TASK GOAL
Set down exactly the lines of the listing below, please, beginning with the first and ending with the line that holds "You are a computer-use agent. The image".

DATASET
········

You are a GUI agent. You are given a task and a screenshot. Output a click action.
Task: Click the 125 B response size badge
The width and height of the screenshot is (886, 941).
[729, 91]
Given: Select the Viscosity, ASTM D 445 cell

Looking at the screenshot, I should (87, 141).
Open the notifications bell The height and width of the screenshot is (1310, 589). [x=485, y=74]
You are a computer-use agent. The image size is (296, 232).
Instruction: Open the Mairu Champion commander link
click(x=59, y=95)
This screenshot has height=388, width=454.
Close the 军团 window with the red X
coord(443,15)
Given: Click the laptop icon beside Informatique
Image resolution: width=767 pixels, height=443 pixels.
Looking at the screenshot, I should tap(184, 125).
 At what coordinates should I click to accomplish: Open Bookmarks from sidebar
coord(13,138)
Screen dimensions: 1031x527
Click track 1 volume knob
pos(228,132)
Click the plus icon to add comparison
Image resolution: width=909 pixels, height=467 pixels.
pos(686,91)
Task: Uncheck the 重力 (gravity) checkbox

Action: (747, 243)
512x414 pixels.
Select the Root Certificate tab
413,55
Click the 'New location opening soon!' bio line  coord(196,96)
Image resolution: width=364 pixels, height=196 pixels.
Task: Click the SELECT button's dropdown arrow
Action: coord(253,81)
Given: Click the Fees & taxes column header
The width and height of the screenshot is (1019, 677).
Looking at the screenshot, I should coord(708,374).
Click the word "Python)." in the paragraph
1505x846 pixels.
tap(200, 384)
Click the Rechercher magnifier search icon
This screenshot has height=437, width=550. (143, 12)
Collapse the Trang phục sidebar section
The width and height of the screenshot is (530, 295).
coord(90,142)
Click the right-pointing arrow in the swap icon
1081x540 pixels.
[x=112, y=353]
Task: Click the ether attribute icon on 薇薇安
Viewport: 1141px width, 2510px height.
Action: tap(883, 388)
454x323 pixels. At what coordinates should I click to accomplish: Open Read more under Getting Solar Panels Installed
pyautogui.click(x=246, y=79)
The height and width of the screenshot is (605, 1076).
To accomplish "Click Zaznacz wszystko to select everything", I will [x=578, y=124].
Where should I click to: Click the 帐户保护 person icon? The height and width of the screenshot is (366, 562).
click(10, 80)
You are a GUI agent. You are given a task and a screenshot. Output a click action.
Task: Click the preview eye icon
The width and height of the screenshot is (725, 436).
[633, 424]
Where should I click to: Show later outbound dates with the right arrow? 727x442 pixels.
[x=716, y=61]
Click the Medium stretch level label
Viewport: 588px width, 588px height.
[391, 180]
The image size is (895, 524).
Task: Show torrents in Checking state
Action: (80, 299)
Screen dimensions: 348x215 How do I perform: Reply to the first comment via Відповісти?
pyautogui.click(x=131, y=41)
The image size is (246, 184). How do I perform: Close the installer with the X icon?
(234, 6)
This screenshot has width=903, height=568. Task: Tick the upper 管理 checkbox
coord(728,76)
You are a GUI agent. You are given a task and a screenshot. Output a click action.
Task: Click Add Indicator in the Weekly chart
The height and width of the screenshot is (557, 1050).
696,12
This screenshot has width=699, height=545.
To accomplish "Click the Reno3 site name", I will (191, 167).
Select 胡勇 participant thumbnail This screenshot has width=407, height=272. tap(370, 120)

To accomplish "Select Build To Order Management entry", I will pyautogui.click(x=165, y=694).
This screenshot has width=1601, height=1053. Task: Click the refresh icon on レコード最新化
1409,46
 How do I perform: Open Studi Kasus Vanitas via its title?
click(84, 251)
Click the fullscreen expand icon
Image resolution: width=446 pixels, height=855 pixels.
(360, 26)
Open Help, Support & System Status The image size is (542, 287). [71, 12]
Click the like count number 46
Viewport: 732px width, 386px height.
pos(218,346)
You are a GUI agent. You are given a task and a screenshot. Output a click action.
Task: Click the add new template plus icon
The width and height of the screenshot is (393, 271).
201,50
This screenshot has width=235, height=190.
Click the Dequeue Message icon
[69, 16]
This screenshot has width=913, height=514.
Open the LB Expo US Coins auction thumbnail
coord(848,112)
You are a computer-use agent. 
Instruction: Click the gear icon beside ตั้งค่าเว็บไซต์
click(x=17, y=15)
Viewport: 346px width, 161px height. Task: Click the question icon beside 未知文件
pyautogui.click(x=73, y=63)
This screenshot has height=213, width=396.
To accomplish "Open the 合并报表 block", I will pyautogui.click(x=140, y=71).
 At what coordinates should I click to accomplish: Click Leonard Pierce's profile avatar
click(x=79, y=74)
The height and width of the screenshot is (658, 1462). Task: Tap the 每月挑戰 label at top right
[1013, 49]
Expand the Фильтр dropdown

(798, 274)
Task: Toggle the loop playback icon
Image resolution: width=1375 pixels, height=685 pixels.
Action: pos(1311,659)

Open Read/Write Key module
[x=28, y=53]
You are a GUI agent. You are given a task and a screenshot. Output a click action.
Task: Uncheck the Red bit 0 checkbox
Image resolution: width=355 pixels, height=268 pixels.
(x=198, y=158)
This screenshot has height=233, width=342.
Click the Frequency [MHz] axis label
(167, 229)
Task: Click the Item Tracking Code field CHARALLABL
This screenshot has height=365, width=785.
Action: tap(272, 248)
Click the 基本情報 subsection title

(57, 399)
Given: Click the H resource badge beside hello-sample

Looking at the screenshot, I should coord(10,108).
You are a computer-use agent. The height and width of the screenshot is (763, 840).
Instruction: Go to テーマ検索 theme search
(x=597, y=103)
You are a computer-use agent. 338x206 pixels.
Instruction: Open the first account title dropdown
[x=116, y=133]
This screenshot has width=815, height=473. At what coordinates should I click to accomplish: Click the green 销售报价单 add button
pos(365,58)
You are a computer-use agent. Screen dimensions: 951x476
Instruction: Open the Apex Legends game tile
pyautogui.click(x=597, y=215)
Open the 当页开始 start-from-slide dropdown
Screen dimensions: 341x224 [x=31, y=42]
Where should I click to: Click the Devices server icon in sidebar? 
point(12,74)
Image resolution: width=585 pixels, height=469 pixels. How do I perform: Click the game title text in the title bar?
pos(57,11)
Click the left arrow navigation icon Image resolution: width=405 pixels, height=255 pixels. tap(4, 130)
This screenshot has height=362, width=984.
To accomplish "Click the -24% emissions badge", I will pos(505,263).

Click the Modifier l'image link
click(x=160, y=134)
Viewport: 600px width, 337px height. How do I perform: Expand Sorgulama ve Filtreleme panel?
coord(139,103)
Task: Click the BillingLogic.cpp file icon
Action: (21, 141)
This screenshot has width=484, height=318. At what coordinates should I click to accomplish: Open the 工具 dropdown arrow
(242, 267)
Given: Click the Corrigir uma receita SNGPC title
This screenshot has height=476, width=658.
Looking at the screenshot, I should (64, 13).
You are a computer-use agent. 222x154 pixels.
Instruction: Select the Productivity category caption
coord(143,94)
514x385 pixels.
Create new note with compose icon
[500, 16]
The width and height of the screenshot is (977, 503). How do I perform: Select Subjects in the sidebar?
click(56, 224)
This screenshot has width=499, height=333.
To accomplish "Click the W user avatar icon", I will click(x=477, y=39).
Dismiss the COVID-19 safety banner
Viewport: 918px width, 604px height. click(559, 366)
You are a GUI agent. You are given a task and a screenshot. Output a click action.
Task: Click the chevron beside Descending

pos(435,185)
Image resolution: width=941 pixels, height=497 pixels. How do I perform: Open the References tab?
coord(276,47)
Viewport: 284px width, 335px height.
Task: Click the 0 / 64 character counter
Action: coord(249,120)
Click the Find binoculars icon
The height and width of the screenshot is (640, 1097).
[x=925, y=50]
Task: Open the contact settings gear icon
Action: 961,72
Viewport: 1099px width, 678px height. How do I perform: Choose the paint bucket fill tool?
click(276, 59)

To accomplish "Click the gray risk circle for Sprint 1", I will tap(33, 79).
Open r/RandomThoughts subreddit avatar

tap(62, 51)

········

TASK RESULT
You are a GUI agent. You are given a task and a screenshot. Output a click action.
Task: Click the 125 B response size badge
The width and height of the screenshot is (886, 941).
[729, 91]
Given: Select the Viscosity, ASTM D 445 cell

Looking at the screenshot, I should (87, 141).
Open the notifications bell The height and width of the screenshot is (1310, 589). [x=485, y=74]
You are a computer-use agent. The image size is (296, 232).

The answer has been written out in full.